* Goal of the exercise
Output every entry exactly as given.
(Task data begins)
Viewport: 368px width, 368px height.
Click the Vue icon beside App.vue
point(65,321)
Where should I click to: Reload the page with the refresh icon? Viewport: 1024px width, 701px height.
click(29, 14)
(Task data ends)
* Finished exercise
Viewport: 368px width, 368px height.
Click the Vue icon beside App.vue
point(65,321)
Where should I click to: Reload the page with the refresh icon? Viewport: 1024px width, 701px height.
click(29, 14)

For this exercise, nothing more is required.